Background Systemic thrombolysis in pregnancy is considered to be a high-risk treatment. Small trials in non-pregnant patients suggest a reduction in mortality when thrombolysis is used for massive PE.1 It is rarely used in pregnancy with only 13 cases reported in the English literature, of which there were no maternal deaths, four non-fatal maternal major bleeding complications, two foetal deaths and five preterm deliveries.2
Case Report We report the case of a 21-year-old lady who presented to A&E with extreme breathlessness and tightness in the chest while playing netball. A CT venogram revealed a massive ‘saddle embolus’ in the main pulmonary trunk extending to the right pulmonary artery. There were also scattered emboli in the left pulmonary artery and severe right heart strain. It also revealed an unsuspected 25 week gestation.

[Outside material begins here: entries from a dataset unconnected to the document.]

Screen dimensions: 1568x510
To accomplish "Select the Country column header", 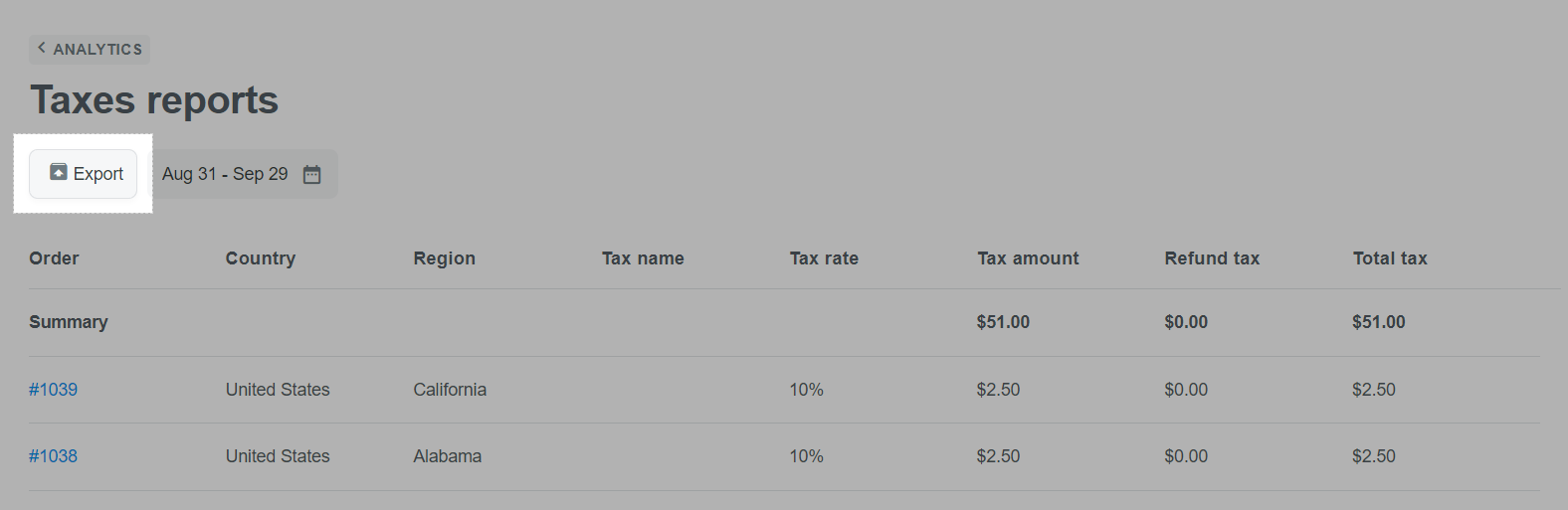I will [x=261, y=258].
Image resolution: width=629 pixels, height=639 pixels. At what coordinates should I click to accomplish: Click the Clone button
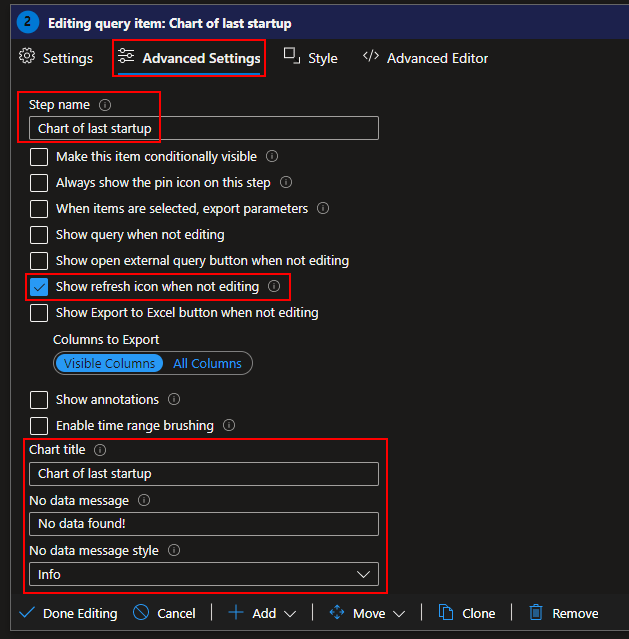pyautogui.click(x=466, y=613)
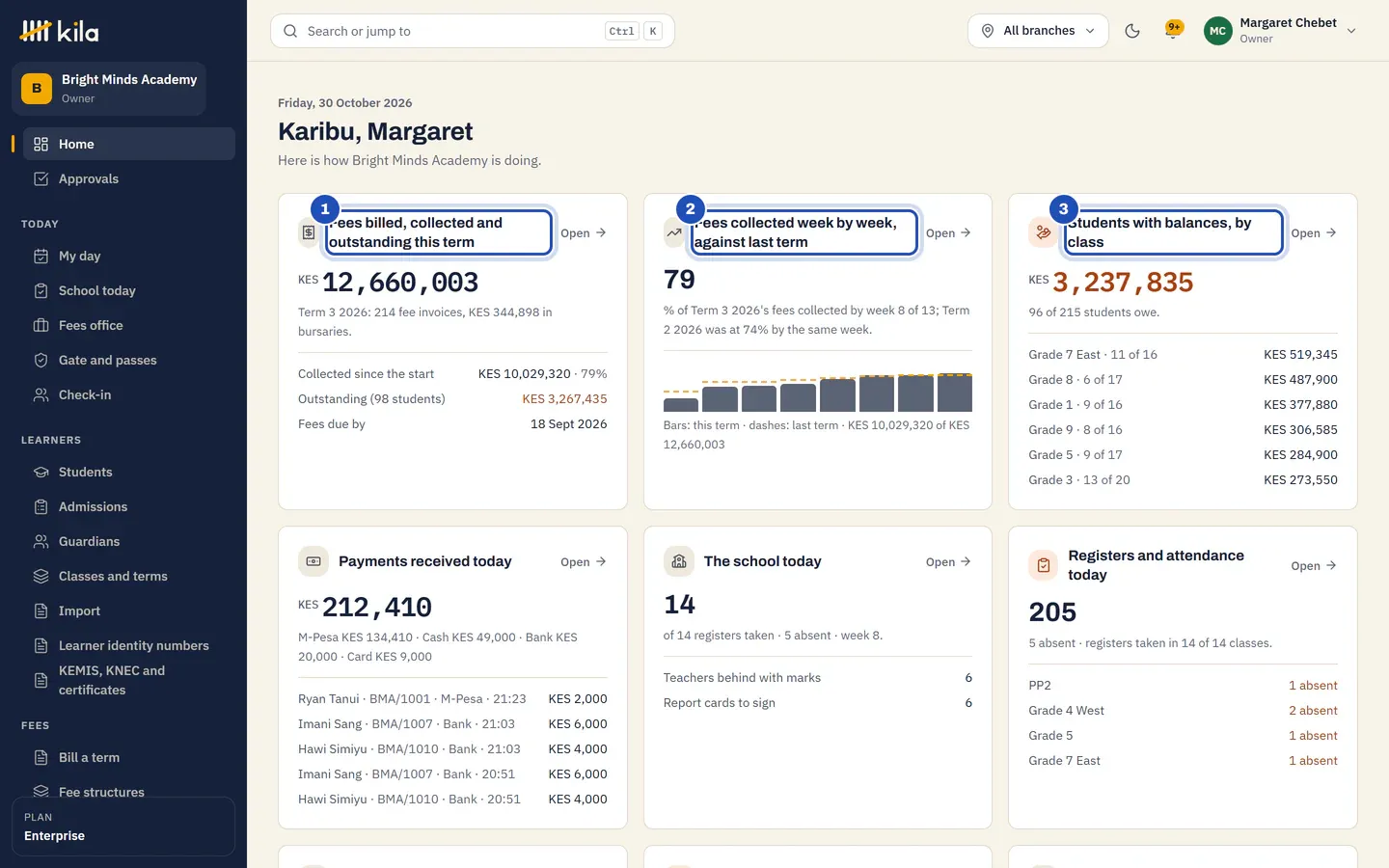Open the Bright Minds Academy school switcher
The image size is (1389, 868).
point(109,89)
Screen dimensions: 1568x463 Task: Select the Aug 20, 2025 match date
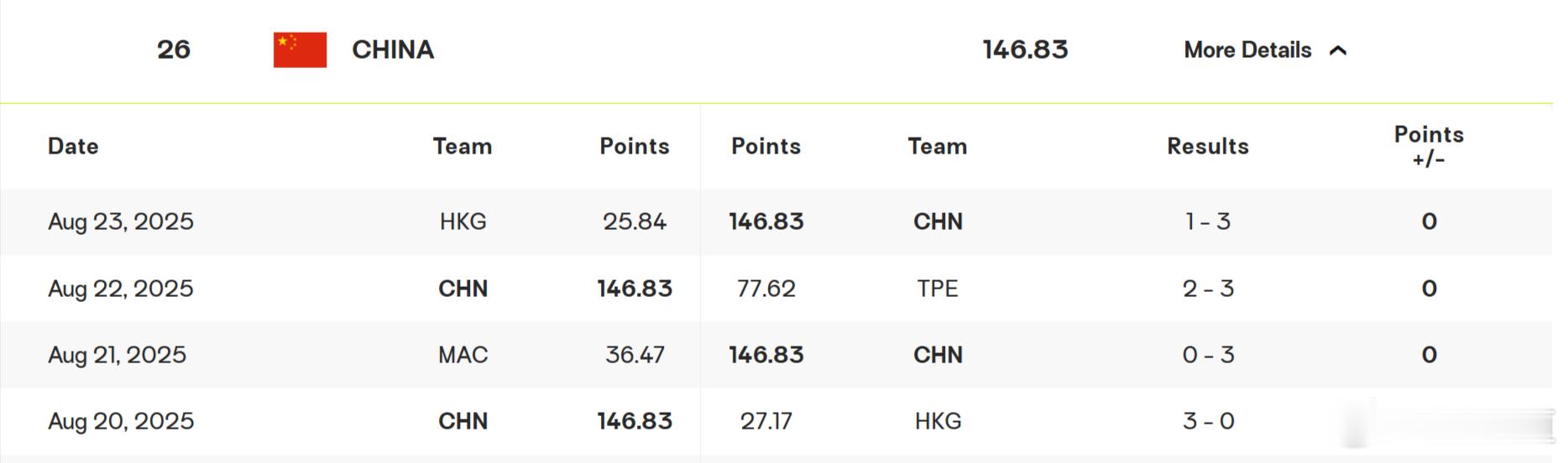pos(121,421)
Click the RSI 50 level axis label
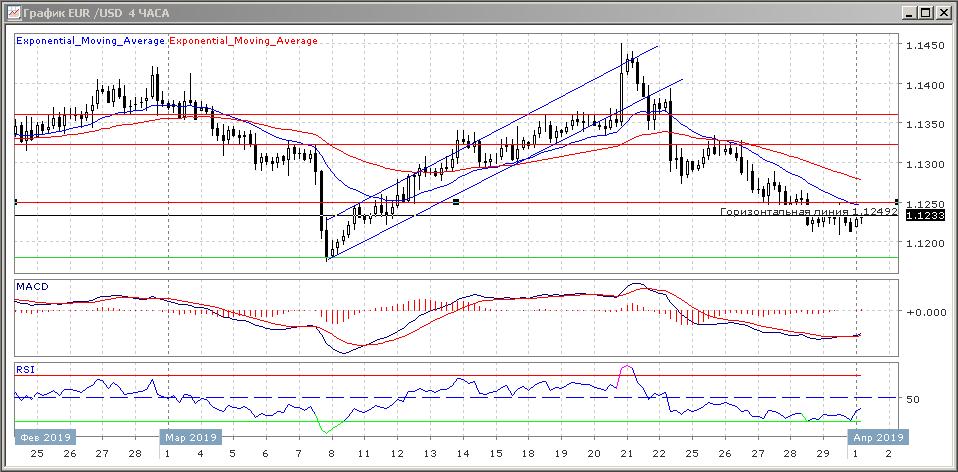958x472 pixels. [x=912, y=399]
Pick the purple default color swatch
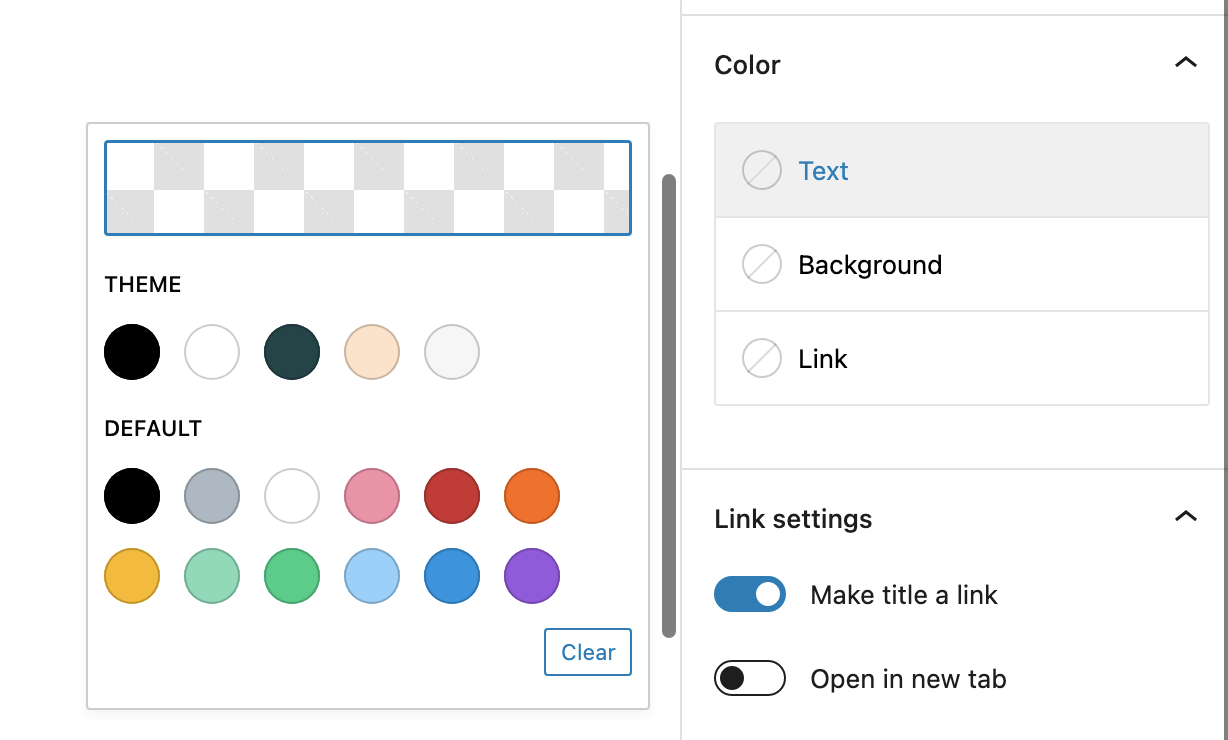The width and height of the screenshot is (1228, 740). coord(532,576)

By the time the pregnancy was diagnosed she had been thrombolysed with recombinant tissue plasminogen activator with very good effect and subsequently continued on therapeutic tinzaparin.
She presented to delivery suite at 33 weeks with contractions followed by a quick vaginal delivery (Apgars 71, 85), sustaining a 1000ml postpartum haemorrhage which was treated conservatively.
Warfarin was commenced after delivery and continued for a further 3 months. She made a remarkable recovery with no evidence of pulmonary hypertension.